• Dataset entries
************
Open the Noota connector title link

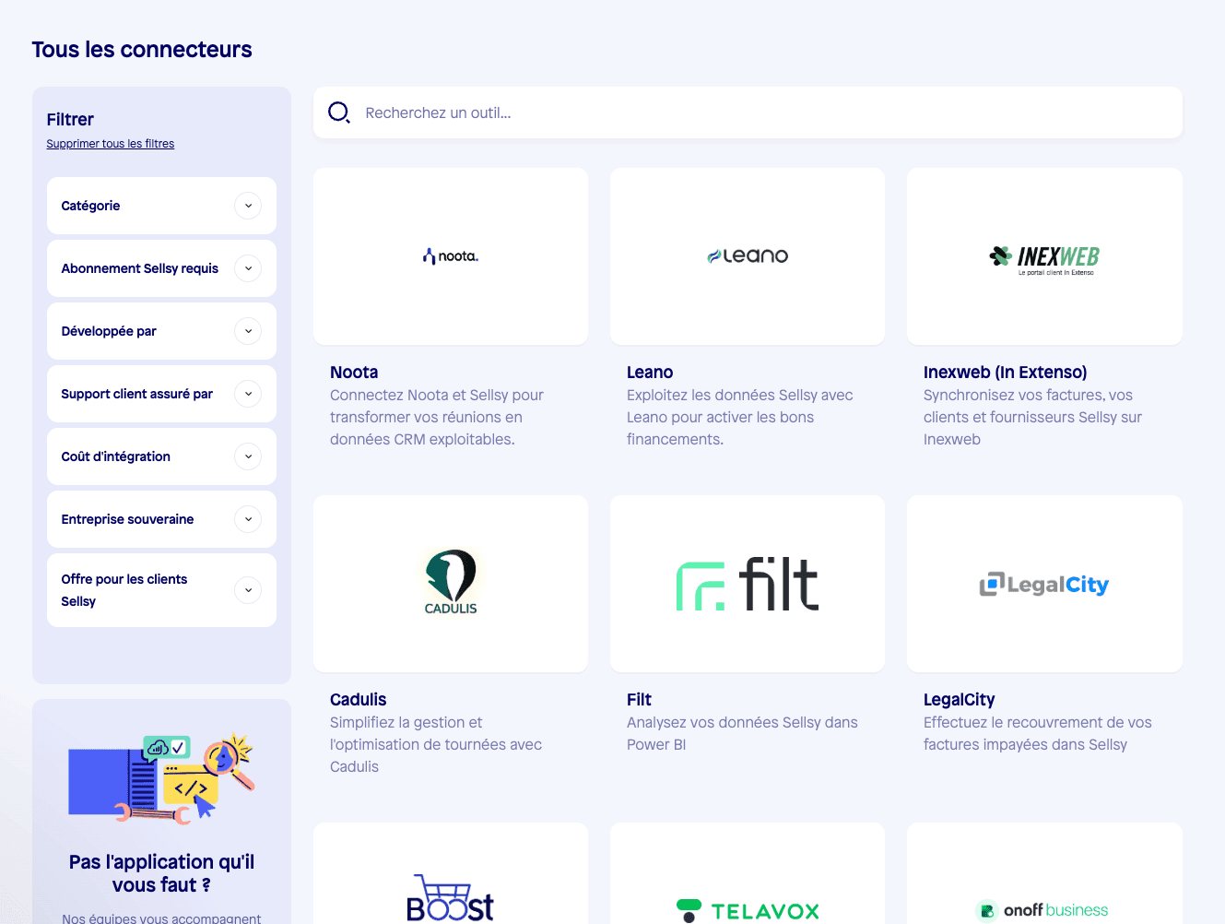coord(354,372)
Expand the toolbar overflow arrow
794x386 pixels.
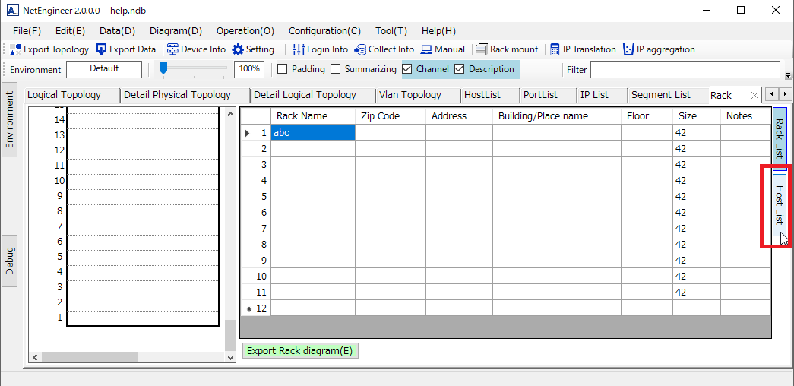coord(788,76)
************
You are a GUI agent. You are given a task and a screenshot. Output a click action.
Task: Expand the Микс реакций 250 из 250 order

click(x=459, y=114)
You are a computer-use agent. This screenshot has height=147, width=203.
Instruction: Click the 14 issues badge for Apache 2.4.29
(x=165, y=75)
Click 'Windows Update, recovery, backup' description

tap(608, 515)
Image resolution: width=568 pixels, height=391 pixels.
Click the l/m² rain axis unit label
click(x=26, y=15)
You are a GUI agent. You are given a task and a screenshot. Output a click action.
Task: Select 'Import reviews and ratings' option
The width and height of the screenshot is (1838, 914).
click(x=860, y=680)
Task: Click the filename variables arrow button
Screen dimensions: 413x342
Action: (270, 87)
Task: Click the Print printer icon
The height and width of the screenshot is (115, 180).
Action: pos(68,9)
************
• The problem
Locate the lines above that hold the word "arrow". Show every one of them.

• Result below
Expand the toolbar overflow arrow
Task: Click the filename variables arrow button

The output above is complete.